_Goal of the exercise_. Would you write out every line of the entries below, from the line containing "Given: Open the Temps menu" down to the line containing "Looking at the", with both of those lines included and the pictures left out?

_The input_.
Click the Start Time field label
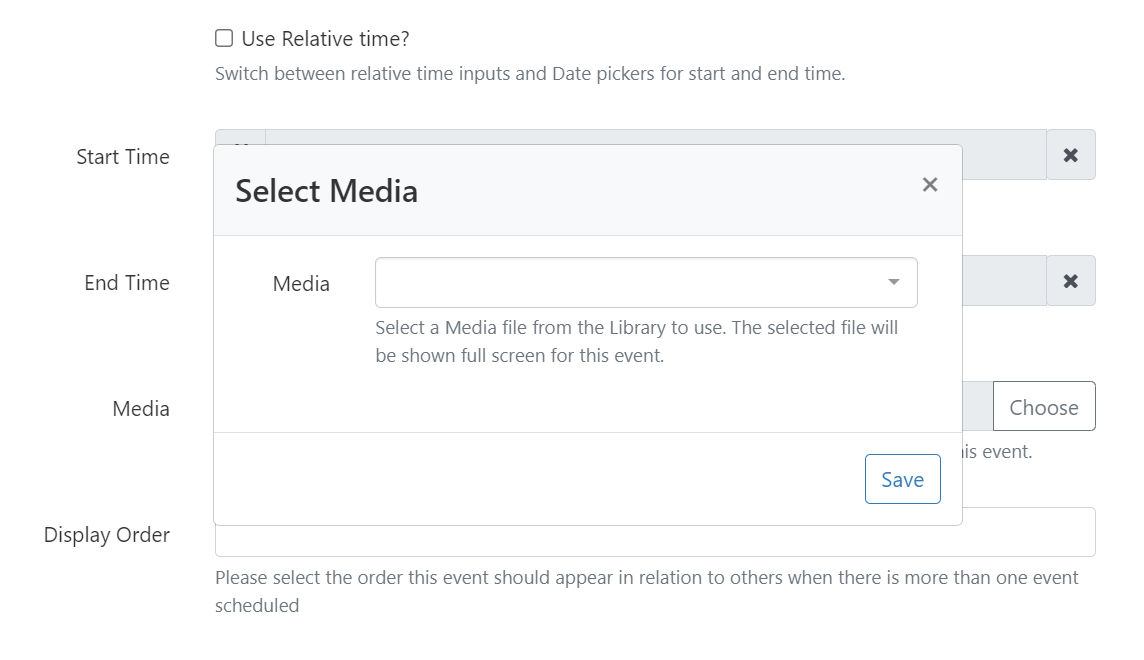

---

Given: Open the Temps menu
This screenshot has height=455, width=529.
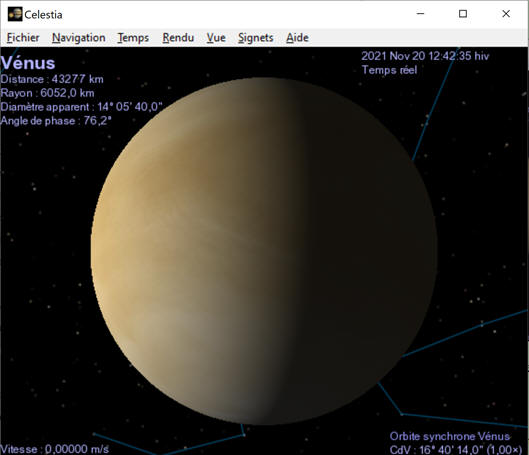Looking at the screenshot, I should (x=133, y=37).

---

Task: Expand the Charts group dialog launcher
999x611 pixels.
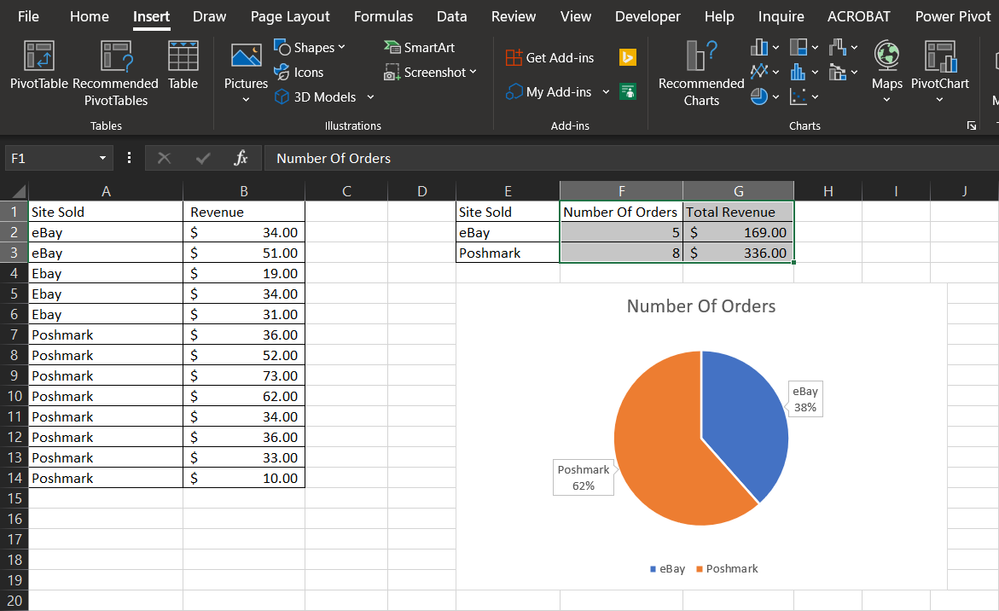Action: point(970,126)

_Task response_.
Given: Open the Temps menu
This screenshot has height=455, width=529.
Looking at the screenshot, I should (x=133, y=37).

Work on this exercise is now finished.